══ MATERIAL PROVIDED ══

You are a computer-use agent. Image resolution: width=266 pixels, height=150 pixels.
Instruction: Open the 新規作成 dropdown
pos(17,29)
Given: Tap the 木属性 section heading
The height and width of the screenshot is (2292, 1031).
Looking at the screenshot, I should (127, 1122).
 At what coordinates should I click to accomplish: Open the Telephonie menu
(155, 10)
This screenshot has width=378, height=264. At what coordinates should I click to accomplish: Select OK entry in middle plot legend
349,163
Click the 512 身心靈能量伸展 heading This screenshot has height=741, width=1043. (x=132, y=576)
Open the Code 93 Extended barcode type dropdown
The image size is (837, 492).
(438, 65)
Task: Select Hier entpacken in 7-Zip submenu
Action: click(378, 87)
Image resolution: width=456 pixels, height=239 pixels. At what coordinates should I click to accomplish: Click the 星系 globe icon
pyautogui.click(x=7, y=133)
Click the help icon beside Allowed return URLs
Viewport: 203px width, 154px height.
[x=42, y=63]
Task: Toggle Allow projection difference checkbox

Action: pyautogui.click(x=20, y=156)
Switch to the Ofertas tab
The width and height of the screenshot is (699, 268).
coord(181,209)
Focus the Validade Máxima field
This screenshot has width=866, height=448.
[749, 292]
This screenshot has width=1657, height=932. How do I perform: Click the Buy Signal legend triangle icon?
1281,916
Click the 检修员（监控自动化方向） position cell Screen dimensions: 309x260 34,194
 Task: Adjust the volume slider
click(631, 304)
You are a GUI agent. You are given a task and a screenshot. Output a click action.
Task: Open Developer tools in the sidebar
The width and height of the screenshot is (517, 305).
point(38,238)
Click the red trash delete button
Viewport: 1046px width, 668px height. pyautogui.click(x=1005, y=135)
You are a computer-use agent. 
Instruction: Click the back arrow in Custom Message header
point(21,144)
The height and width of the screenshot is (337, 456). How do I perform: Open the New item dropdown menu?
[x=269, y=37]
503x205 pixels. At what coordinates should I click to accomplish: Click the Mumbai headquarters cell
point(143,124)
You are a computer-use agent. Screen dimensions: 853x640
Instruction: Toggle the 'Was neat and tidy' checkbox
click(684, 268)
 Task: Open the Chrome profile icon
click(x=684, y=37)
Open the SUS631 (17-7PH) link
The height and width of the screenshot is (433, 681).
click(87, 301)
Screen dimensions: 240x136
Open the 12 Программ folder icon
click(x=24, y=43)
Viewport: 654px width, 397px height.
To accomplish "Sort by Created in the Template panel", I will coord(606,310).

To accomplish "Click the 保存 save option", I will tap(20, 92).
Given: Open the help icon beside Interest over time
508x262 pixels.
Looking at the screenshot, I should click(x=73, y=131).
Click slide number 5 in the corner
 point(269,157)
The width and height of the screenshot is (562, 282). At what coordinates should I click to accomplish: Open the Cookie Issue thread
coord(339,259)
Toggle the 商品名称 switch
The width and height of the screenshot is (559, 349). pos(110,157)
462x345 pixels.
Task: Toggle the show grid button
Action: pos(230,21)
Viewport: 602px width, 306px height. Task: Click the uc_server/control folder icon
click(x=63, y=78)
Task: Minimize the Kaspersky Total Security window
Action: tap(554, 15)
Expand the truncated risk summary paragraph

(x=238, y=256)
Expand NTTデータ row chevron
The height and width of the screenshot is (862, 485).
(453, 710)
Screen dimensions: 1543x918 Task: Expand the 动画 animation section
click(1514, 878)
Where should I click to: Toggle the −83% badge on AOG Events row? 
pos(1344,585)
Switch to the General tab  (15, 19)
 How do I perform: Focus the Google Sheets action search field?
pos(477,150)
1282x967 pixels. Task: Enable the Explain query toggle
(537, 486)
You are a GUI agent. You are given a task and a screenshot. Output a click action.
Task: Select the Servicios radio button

═══

#### GOAL
Rewrite all of the data above as a Markdown table with the columns "No." and "Line", numbering each row and leaving out blank lines.

#### WRITTEN SOLUTION
| No. | Line |
|---|---|
| 1 | You are a computer-use agent. Image resolution: width=266 pixels, height=150 pixels. |
| 2 | Instruction: Open the 新規作成 dropdown |
| 3 | pos(17,29) |
| 4 | Given: Tap the 木属性 section heading |
| 5 | The height and width of the screenshot is (2292, 1031). |
| 6 | Looking at the screenshot, I should (127, 1122). |
| 7 |  At what coordinates should I click to accomplish: Open the Telephonie menu |
| 8 | (155, 10) |
| 9 | This screenshot has width=378, height=264. At what coordinates should I click to accomplish: Select OK entry in middle plot legend |
| 10 | 349,163 |
| 11 | Click the 512 身心靈能量伸展 heading This screenshot has height=741, width=1043. (x=132, y=576) |
| 12 | Open the Code 93 Extended barcode type dropdown |
| 13 | The image size is (837, 492). |
| 14 | (438, 65) |
| 15 | Task: Select Hier entpacken in 7-Zip submenu |
| 16 | Action: click(378, 87) |
| 17 | Image resolution: width=456 pixels, height=239 pixels. At what coordinates should I click to accomplish: Click the 星系 globe icon |
| 18 | pyautogui.click(x=7, y=133) |
| 19 | Click the help icon beside Allowed return URLs |
| 20 | Viewport: 203px width, 154px height. |
| 21 | [x=42, y=63] |
| 22 | Task: Toggle Allow projection difference checkbox |
| 23 | Action: pyautogui.click(x=20, y=156) |
| 24 | Switch to the Ofertas tab |
| 25 | The width and height of the screenshot is (699, 268). |
| 26 | coord(181,209) |
| 27 | Focus the Validade Máxima field |
| 28 | This screenshot has width=866, height=448. |
| 29 | [749, 292] |
| 30 | This screenshot has width=1657, height=932. How do I perform: Click the Buy Signal legend triangle icon? |
| 31 | 1281,916 |
| 32 | Click the 检修员（监控自动化方向） position cell Screen dimensions: 309x260 34,194 |
| 33 |  Task: Adjust the volume slider |
| 34 | click(631, 304) |
| 35 | You are a GUI agent. You are given a task and a screenshot. Output a click action. |
| 36 | Task: Open Developer tools in the sidebar |
| 37 | The width and height of the screenshot is (517, 305). |
| 38 | point(38,238) |
| 39 | Click the red trash delete button |
| 40 | Viewport: 1046px width, 668px height. pyautogui.click(x=1005, y=135) |
| 41 | You are a computer-use agent.  |
| 42 | Instruction: Click the back arrow in Custom Message header |
| 43 | point(21,144) |
| 44 | The height and width of the screenshot is (337, 456). How do I perform: Open the New item dropdown menu? |
| 45 | [x=269, y=37] |
| 46 | 503x205 pixels. At what coordinates should I click to accomplish: Click the Mumbai headquarters cell |
| 47 | point(143,124) |
| 48 | You are a computer-use agent. Screen dimensions: 853x640 |
| 49 | Instruction: Toggle the 'Was neat and tidy' checkbox |
| 50 | click(684, 268) |
| 51 |  Task: Open the Chrome profile icon |
| 52 | click(x=684, y=37) |
| 53 | Open the SUS631 (17-7PH) link |
| 54 | The height and width of the screenshot is (433, 681). |
| 55 | click(87, 301) |
| 56 | Screen dimensions: 240x136 |
| 57 | Open the 12 Программ folder icon |
| 58 | click(x=24, y=43) |
| 59 | Viewport: 654px width, 397px height. |
| 60 | To accomplish "Sort by Created in the Template panel", I will coord(606,310). |
| 61 | To accomplish "Click the 保存 save option", I will tap(20, 92). |
| 62 | Given: Open the help icon beside Interest over time |
| 63 | 508x262 pixels. |
| 64 | Looking at the screenshot, I should click(x=73, y=131). |
| 65 | Click slide number 5 in the corner |
| 66 |  point(269,157) |
| 67 | The width and height of the screenshot is (562, 282). At what coordinates should I click to accomplish: Open the Cookie Issue thread |
| 68 | coord(339,259) |
| 69 | Toggle the 商品名称 switch |
| 70 | The width and height of the screenshot is (559, 349). pos(110,157) |
| 71 | 462x345 pixels. |
| 72 | Task: Toggle the show grid button |
| 73 | Action: pos(230,21) |
| 74 | Viewport: 602px width, 306px height. Task: Click the uc_server/control folder icon |
| 75 | click(x=63, y=78) |
| 76 | Task: Minimize the Kaspersky Total Security window |
| 77 | Action: tap(554, 15) |
| 78 | Expand the truncated risk summary paragraph |
| 79 | (x=238, y=256) |
| 80 | Expand NTTデータ row chevron |
| 81 | The height and width of the screenshot is (862, 485). |
| 82 | (453, 710) |
| 83 | Screen dimensions: 1543x918 Task: Expand the 动画 animation section |
| 84 | click(1514, 878) |
| 85 | Where should I click to: Toggle the −83% badge on AOG Events row?  |
| 86 | pos(1344,585) |
| 87 | Switch to the General tab  (15, 19) |
| 88 |  How do I perform: Focus the Google Sheets action search field? |
| 89 | pos(477,150) |
| 90 | 1282x967 pixels. Task: Enable the Explain query toggle |
| 91 | (537, 486) |
| 92 | You are a GUI agent. You are given a task and a screenshot. Output a click action. |
| 93 | Task: Select the Servicios radio button |